The main reason for the large file size was a GIF image of Rachel Cullen Greene from the TV show ' Friends ' happily jumping for joy.

The file size of this GIF image is about 1.6MB, which isn't particularly large for a single image, but the fact that the same GIF image was saved as a separate file 246,173 times resulted in a bloat of 377GB in the backup. According to Goldsborough, this GIF image was repeatedly used in various places on the site, such as posts and private messages.
The reason this GIF image was saved as a separate file was due to Discourse's 'secure uploads' feature. Secure uploads is a feature that allows you to safely handle images and files by separating them according to their visibility. For example, if you use an image that you used in a private message in a public post, it will be treated as a separate file even though it's the same image.
Therefore, if popular GIF images or other images are used repeatedly in posts, private messages, or reposted in different categories, the number of separate files with the same content will increase each time. Goldsborough explains, 'While this duplication is not very noticeable when you are using the site normally, it becomes a big problem when backing up.'

In fact, one customer's website had a total of 432GB of uploaded files, but upon examination, it turned out that the actual usable data after removing duplicates was only 26GB.
To address the issue of duplicate files causing backup failures, Discourse has introduced a process for handling files with the same content in groups. This method uses SHA-1 , an identifier used to determine if files have the same content, to group files with identical content together. Within each group, only the first file is downloaded, and the remaining files are processed using ' hard links ' that point to the same data from different filenames.
This method allows you to create a backup archive while maintaining the hard link relationship, so ideally, you should be able to download only 26GB and create a 26GB backup at the same time.
However, problems arose in the actual operating environment. When they started backing up a large site, the process of replacing files with hard links worked fine up to around 64,000 files, but it began to fail to create hard links when it reached around 65,000 files. The cause was a limitation of the ' ext4 ' file system, which is widely used in Linux, and it was limited to approximately 65,000 hard links that could be created for a single actual file.
The backup itself was completed successfully through a fallback process that switched to an alternative method after it became impossible to create hard links. However, instead of downloading all 246,173 duplicate files in a single download as intended, approximately 181,000 fallback downloads were actually performed in addition to the initial download. Goldsborough recalls that while this was better than downloading all 246,173 files separately, it was not the result they had hoped for.

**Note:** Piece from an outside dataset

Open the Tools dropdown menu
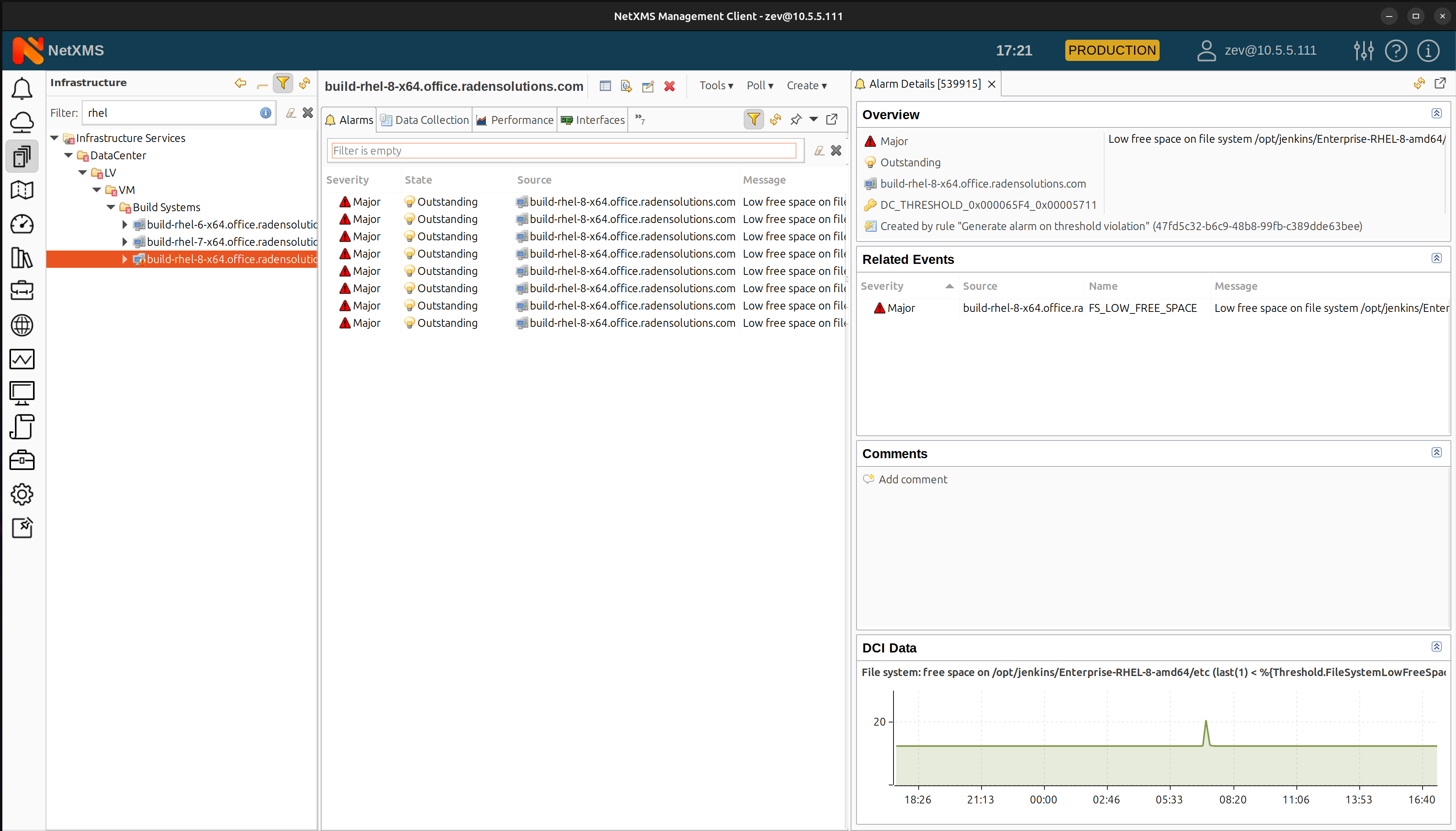The image size is (1456, 831). pyautogui.click(x=716, y=85)
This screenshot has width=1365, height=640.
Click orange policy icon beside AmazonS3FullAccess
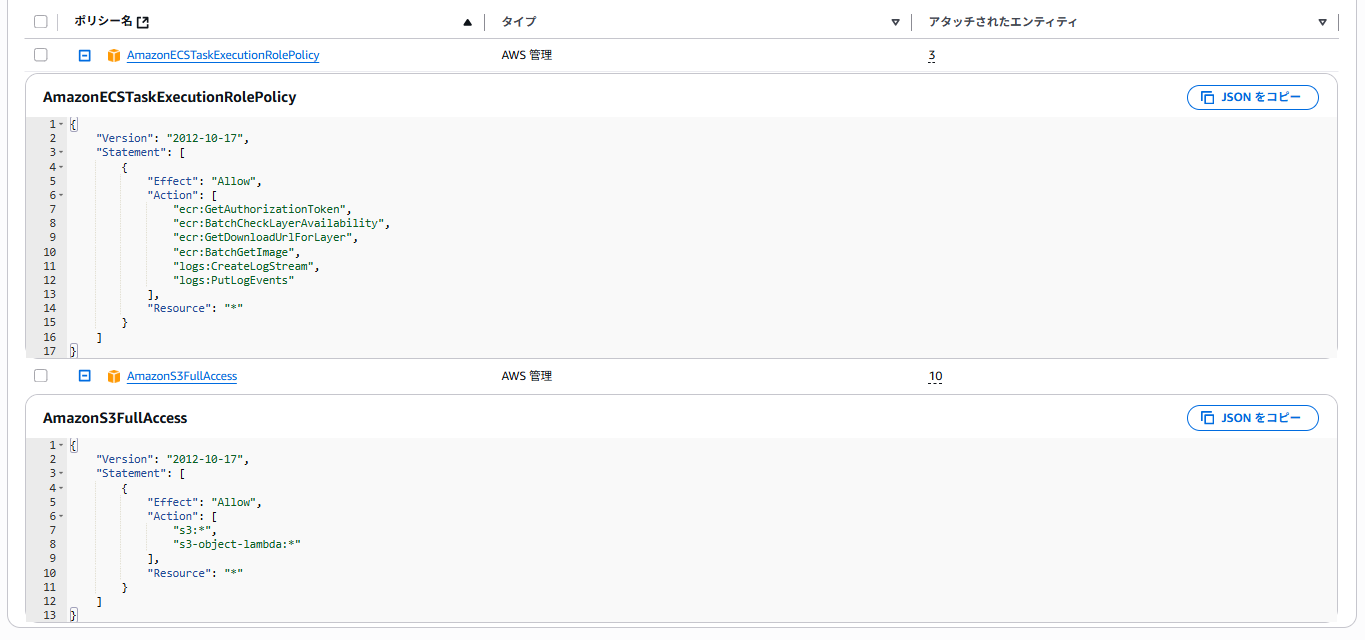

Discourse then made further modifications. Specifically, it now creates hard links as before, and when the number of hard links reaches the limit and an error occurs, it copies the original file to the user's local machine and uses that copy as the new source file from then on. With this method, there is no need to pre-determine 'how many hard links can be created on this file system,' as it only needs to switch to a new copy when the limit is actually reached. 'It can be used on any file system and requires no special additional configuration,' Goldsborough explains.
Goldsborough stated that the limit on the number of hard links in ext4 is not merely an arbitrary restriction, but serves to prevent specific bugs and attacks. He then pointed out that in production environments, problems that were not noticed beforehand may be discovered, and even if the overall system works fine, other problems may arise in extreme cases such as processing being concentrated on a single GIF. Therefore, it is necessary to anticipate such exceptions.